WHAT TO WORK ON:
1. Please explain in one to three sentences why, according to the profile of Dr. Pillai, working at CNSE has driven his research.
2. Write the next part of the profile of Dr. Pillai, picking up after its final sentence.

TEXT SECTION:

begin

Dr. Pillai came to Albany to research and teach in the pioneering nanoeconomics program at CNSE. His research is focused on the economic drivers of technological change, including how these drivers influence the rate at which technical advances are made, how government policies can influence the rate of technical change, and the economic impact of these policies.
"Working at CNSE has really driven my research to where it is today," says Dr. Pillai. "As an economist at CNSE, I am given access to invaluable resources. Conversations with scientists and engineers who are making technical advances offer valuable insights into the mechanisms at work in the process of developing these breakthroughs. These insights help us to understand what kind of economic policies or institutional structures would foster innovation and accelerate technological change."
Dr. Pillai's unique research at CNSE is what landed him a prestigious fellowship at the Bureau of Economic Analysis (BEA) in Washington, DC, jointly sponsored by the National Science Foundation (NSF) and the American Statistical Association (ASA). The program, which is designed to improve the collaboration between government and academic research, allows research fellows to come to the BEA to use BEA data and interact with staff.

end

RECORDED DATA:

begin

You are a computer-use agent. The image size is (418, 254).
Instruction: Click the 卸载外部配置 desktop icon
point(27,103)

end

WRITTEN ANSWERS:
1. As an economist at CNSE, he has access to invaluable resources, including conversations with the scientists and engineers who are making technical advances. Those conversations give insight into how breakthroughs are developed. That insight helps show which economic policies or institutional structures would foster innovation and speed up technological change.

2.
While at the BEA this summer, Dr. Pillai's research will study the economic factors that allowed the U.S. to regain market share in the nanoelectronics industry during the 1990s, and seek to apply that information to the nascent solar energy sector. The nanoelectronics industry was born in the U.S. in the 1950s and 1960s, but production began to shift overseas in the 1970s and 1980s, before the U.S. regained a large portion of the market share in the 1990s. Dr. Pillai's analysis targets the factors behind the shift that allowed for recovery of the U.S. nanoelectronics industry. By looking at this data, he hopes his findings can be applied to the solar energy industry, which was also born in the U.S., but has seen production begin to move overseas while the U.S. has continued to lose market share.
"Innovations created in the U.S. with the support of government funded R&D are often used by other countries and these countries become leaders in the manufacturing of these products," says Dr Pillai. "As a recipient of the ASA/NSF/BEA Fellowship, I have been given a great opportunity to work with data from the BEA and other sources to better understand the process of international diffusion of technology and manufacturing."